» Prompt: For this exercise, please find the lines in the entries that include the word "info" and copy them.

» Excerpted data:
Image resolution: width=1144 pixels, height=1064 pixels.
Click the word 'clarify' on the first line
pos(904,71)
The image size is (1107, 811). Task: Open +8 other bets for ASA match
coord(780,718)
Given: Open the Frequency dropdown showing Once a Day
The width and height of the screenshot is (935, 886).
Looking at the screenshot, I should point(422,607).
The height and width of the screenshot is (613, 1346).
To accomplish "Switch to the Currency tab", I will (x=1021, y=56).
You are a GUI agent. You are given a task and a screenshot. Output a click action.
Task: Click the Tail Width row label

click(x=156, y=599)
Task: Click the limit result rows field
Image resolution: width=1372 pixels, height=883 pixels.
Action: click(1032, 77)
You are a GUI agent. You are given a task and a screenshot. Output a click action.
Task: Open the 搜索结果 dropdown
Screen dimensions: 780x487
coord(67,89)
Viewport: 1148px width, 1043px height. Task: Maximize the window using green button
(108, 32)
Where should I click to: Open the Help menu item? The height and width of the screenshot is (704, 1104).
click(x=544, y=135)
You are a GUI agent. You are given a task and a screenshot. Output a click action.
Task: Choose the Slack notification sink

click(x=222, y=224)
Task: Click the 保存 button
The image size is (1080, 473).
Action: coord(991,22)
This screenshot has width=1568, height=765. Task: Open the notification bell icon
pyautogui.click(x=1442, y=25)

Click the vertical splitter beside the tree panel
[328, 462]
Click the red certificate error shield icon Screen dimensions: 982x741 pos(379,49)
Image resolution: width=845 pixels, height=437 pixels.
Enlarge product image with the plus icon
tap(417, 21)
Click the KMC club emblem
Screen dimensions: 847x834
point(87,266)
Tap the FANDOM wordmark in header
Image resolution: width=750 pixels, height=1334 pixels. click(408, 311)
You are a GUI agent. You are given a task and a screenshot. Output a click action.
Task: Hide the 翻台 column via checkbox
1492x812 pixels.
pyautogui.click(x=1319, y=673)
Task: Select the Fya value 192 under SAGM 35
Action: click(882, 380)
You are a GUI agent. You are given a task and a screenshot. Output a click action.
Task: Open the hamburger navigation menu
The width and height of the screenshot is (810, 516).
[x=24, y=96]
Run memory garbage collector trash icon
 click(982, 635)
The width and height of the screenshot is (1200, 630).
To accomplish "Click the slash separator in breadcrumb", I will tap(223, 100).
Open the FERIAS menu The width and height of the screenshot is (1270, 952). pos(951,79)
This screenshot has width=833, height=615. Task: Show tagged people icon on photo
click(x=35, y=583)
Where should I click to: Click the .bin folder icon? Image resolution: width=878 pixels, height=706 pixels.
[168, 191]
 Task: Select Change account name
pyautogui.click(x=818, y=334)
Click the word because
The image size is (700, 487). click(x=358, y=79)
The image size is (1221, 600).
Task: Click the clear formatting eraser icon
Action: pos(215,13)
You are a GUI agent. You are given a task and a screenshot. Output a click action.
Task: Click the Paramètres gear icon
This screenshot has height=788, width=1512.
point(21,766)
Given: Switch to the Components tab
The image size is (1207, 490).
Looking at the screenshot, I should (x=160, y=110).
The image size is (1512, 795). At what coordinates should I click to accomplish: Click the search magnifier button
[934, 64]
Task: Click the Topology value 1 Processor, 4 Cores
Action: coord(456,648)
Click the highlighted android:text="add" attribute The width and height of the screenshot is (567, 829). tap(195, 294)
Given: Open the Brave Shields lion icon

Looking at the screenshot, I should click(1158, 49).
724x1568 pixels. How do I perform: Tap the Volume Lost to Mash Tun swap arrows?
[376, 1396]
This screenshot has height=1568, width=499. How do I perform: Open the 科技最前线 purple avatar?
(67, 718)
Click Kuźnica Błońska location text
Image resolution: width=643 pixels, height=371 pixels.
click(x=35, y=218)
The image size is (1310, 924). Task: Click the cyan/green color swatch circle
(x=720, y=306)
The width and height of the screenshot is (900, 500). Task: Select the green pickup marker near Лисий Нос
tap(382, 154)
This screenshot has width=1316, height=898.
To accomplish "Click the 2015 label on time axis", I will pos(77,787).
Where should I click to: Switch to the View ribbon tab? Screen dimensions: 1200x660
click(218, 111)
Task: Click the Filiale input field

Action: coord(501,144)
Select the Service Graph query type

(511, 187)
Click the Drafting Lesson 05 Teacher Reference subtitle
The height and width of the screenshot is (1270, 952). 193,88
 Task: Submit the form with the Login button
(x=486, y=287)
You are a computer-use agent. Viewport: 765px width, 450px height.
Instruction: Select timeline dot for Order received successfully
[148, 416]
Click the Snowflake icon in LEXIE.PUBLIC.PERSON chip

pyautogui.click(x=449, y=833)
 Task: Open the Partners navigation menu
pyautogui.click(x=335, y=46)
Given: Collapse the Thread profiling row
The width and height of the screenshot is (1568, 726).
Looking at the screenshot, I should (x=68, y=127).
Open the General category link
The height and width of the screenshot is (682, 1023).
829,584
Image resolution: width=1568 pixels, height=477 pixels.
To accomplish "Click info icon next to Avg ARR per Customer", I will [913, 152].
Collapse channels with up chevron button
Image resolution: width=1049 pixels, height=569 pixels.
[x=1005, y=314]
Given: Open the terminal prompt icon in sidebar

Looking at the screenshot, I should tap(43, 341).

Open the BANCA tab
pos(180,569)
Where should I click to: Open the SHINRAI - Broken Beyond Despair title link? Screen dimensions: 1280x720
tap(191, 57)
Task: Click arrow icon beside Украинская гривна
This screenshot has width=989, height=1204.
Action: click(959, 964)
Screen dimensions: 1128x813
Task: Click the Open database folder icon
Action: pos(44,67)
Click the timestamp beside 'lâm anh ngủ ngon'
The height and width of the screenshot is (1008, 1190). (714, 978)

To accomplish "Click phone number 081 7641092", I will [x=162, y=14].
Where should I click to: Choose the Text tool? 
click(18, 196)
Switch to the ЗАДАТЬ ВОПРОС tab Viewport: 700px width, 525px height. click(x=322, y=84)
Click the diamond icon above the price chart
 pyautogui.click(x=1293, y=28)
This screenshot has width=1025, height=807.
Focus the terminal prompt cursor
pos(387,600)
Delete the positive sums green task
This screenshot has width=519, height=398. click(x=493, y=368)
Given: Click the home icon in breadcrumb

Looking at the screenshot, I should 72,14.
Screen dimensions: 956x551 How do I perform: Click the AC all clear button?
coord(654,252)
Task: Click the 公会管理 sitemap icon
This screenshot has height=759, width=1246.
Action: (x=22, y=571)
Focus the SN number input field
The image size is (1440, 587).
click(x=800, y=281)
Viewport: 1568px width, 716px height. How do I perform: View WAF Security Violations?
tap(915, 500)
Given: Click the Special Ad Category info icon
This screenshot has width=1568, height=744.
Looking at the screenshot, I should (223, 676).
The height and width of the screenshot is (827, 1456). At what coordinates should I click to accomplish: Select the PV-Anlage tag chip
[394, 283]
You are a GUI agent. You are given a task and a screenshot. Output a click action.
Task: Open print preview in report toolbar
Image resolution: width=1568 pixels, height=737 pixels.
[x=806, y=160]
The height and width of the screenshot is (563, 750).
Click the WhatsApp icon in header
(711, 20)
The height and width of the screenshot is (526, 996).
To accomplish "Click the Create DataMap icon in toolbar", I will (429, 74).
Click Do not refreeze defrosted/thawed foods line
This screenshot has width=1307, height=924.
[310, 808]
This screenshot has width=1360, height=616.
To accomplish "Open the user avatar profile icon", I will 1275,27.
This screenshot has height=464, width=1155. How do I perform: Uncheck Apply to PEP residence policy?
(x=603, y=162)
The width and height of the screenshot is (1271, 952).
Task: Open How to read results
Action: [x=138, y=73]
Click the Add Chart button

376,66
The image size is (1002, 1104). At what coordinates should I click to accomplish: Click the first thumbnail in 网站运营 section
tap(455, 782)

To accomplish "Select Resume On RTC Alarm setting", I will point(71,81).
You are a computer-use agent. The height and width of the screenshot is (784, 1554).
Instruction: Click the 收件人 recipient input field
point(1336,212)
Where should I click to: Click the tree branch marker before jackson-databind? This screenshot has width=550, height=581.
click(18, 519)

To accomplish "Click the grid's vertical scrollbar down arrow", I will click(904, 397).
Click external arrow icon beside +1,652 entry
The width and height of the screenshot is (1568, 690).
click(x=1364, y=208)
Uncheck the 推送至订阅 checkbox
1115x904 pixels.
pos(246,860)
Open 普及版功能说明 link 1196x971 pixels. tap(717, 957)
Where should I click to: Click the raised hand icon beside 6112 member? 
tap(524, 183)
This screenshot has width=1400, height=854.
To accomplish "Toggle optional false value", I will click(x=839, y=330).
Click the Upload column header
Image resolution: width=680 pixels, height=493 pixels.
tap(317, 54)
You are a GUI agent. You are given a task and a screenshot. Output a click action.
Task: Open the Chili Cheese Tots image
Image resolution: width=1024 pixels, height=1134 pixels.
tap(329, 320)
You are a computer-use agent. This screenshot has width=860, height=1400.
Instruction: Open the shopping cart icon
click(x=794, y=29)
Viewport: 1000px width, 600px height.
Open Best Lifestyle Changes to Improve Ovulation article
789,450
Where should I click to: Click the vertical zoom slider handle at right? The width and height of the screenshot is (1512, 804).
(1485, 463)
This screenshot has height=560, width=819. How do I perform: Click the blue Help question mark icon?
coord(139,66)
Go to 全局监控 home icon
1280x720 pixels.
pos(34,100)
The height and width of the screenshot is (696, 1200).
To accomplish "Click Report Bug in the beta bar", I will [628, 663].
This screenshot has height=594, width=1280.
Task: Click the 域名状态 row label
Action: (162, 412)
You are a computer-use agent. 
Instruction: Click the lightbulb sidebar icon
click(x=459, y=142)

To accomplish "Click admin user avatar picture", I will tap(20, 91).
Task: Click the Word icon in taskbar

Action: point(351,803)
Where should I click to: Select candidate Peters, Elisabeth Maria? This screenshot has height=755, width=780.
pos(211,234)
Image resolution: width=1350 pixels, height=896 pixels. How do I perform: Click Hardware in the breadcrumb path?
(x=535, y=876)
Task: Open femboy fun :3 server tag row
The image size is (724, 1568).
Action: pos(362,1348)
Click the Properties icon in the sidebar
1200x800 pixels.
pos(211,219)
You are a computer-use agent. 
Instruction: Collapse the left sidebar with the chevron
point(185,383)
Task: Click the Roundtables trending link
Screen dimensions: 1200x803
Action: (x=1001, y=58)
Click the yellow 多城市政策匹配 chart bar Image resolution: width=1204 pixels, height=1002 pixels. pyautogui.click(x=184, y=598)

» Written solution:
To accomplish "Click info icon next to Avg ARR per Customer", I will [913, 152].
Given: Click the Special Ad Category info icon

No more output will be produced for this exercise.